Apprendre à aimer l’inconnu

Contrairement à mes premières années dans le tango où j’ai revisité certaines de mes peurs, de mes inhibitions ou de mes blocages, peu de choses me déplaisent désormais dans cet univers. Je constate moins d’occasions de me plaindre. Je me suis entrainée à choisir ce qui me convient et à agir en conséquence pour ne … Continued

Contrairement à mes premières années dans le tango où j’ai revisité certaines de mes peurs, de mes inhibitions ou de mes blocages, peu de choses me déplaisent désormais dans cet univers. Je constate moins d’occasions de me plaindre. Je me suis entrainée à choisir ce qui me convient et à agir en conséquence pour ne pas avoir à subir. J’y ai appris à être responsable de mon confort, à dire non et à m’affirmer dans mon territoire et ma souveraineté. Bien sûr, je me souviens de faits que j’ai observés et dont je me suis préservée peu à peu, pour que le tango reste un moment de joie : les égos surdimensionnés, les compétiteurs, les hautains, les dominants, les dominés, les professeurs d’un soir qui ne dansent pas en rythme, les complexants, les complexés, les Don Juan, ceux qui oublient que l’hygiène est le B-A BA du tanguero, ou d’autres encore qui déplacent la danseuse comme on déplacerait un caddy ou une serpillère. J’ai observé également que certains se sentaient obligés d’exécuter illico toutes les positions qu’ils avaient dans leur répertoire sans vraiment se connecter de coeur à coeur. J’ai compris que le tango était un apprentissage pour apprendre à respirer et marcher ensemble en conscience. N’est-ce pas là toute la différence entre la pornographie et l’érotisme ? Le tango est le reflet de ce que nous sommes, en cela il propose une expérience très tantrique : il invite à avoir un rapport sensoriel au monde, le prendre à bras-le-corps.

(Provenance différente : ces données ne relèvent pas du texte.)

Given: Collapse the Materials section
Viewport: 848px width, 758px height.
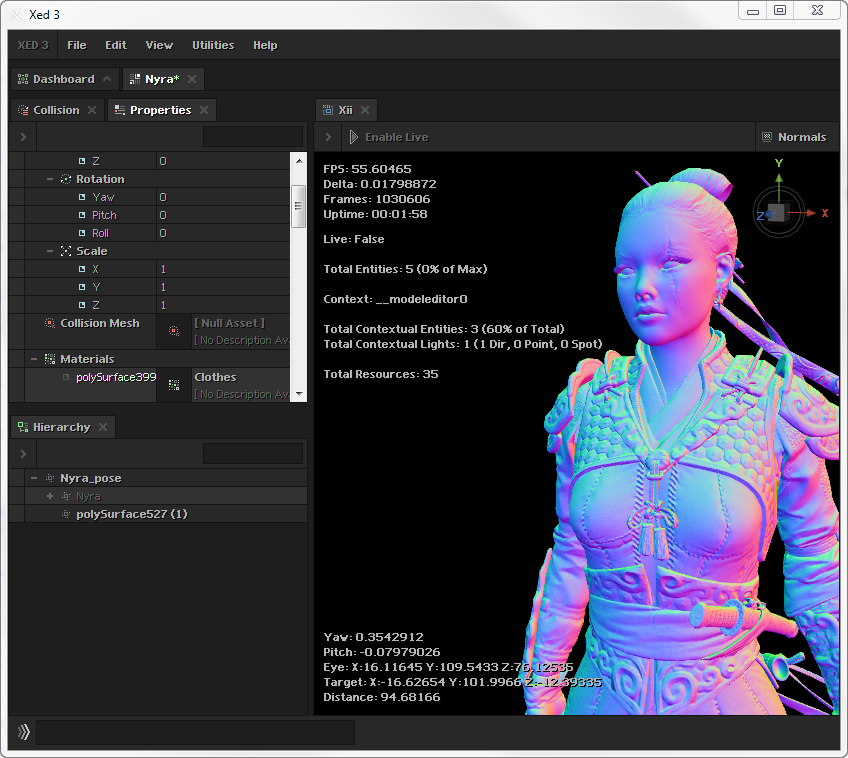Looking at the screenshot, I should click(34, 359).
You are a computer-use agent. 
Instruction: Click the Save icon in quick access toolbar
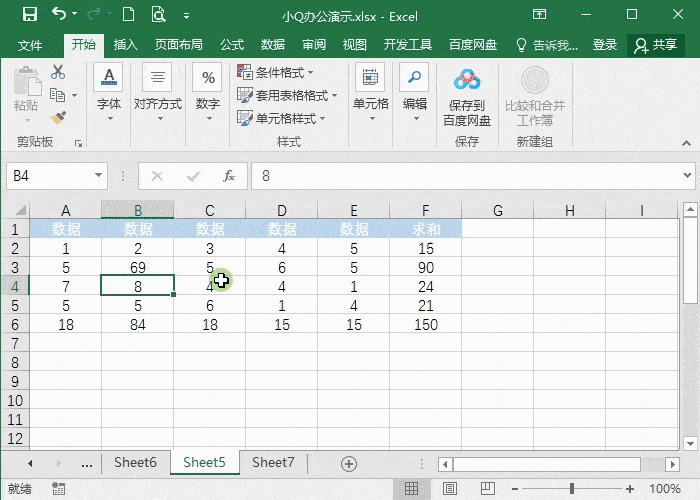click(30, 14)
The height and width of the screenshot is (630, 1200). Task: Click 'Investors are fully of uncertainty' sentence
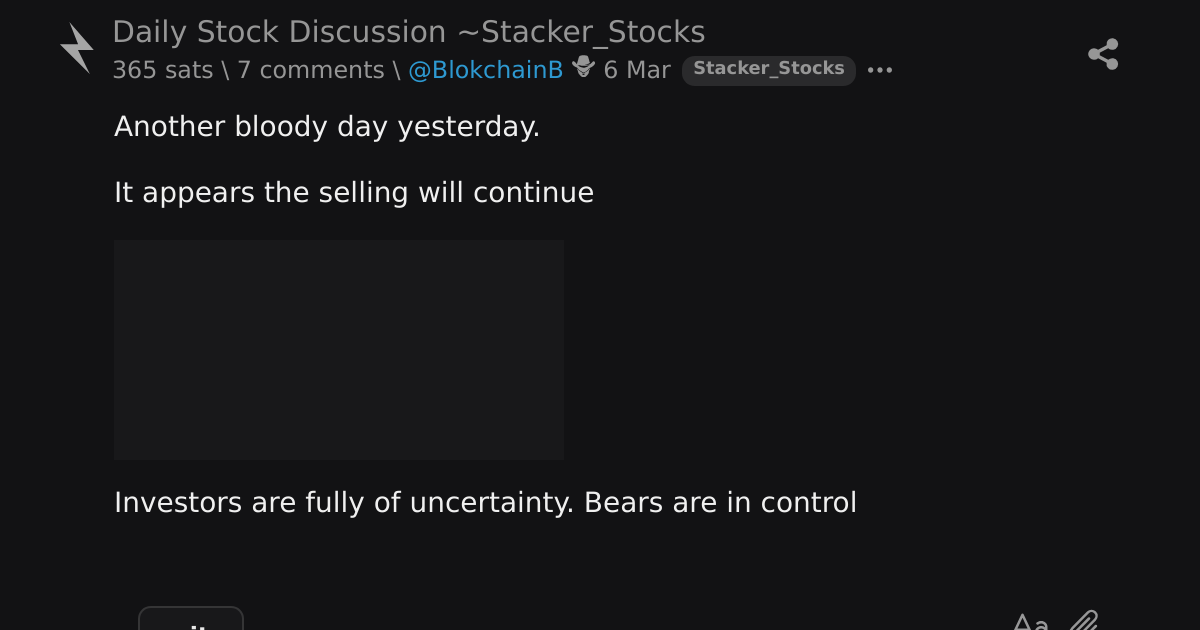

J’ai observé aussi parfois un peu de lassitude dans le regard des danseuses assises sur le rebord de la piste en attendant d’être invitées. En vain. Et pourtant, elles reviennent. Toujours. Au même endroit. Avec la même patience, la même coquetterie et caressant le même espoir de vivre un moment suspendu sur la piste… Parfois, je me demande : est-ce du courage ou du masochisme ? Je ne sais toujours pas. On dit souvent que dans le milieu du tango parisien, il y a plus de femmes que d’hommes, donc forcément cela crée une tension, un rapport de pouvoir inversé, une expectative et surtout des peurs. Peur de ne pas être invitée, peur d’être jugée. Peur de ne pas être à la hauteur. J’ai moi aussi pu ressentir ces peurs à un moment donné, surtout au moment de ma « crise du tango ». Ce moment dans la vie d’une tanguera, où l’euphorie des débuts est passée, où le sentiment de toute puissance laisse place aux doutes, au travail sur soi, à la conscience de l’aspect illimité de cette danse, de son intelligence, au respect et à l’humilité vis à vis de l’énorme travail qu’il reste encore à faire pour toucher –un peu- une certaine vérité. Ce moment où l’on ne sait plus rien. C’est là que les choses intéressantes peuvent commencer et qu’il ne s’agit plus de doutes, de lassitude mais bien d’un choix. Abandonner le tango ou s’abandonner au tango. Je choisis le tango comme on choisit un voyage initiatique car c’est une véritable philosophie de vie, un art de vivre. Un outil de transformation.

Le tango va au delà d’une danse, il incarne le changement et en cela il résonne avec les pratiques liées à une nouvelle conscience : le yoga, la méditation, le tantra, la communication non-violente, la permaculture humaine. Car il s’agit d’un art qui connecte à la fois avec ce qui est vivant à l’intérieur de soi et à l’extérieur de soi. D’ailleurs le mouvement d’une milonga (le bal du tango)  est un vortex. Le vortex c’est le mouvement de la vie, de l’univers, c’est le mouvement des planètes autour du soleil. C’est peut-être pour cela que l’on ressent une énergie particulière dans une milonga et qu’on en devient accroc, car il y a quelque chose de terriblement vivant, comme un acte d’amour, à la fois à l’intérieur de l’abrazo et dans « l’œil du cyclone » qu’est la milonga. Dans le contexte de transitions, le tango développe des qualités utiles : s’ancrer dans le moment présent, se connecter à soi, à l’autre, rester aligné dans son axe, apprendre à marcher ensemble, s’abandonner à l’inconnu, faire respecter son territoire, ne pas fusionner, être authentique, apprivoiser le chaos de la milonga, sont autant d’éléments qu’il s’avère utile à mettre en place dans la vie, dans un monde qui change, en quête de valeurs, de sens et de repères.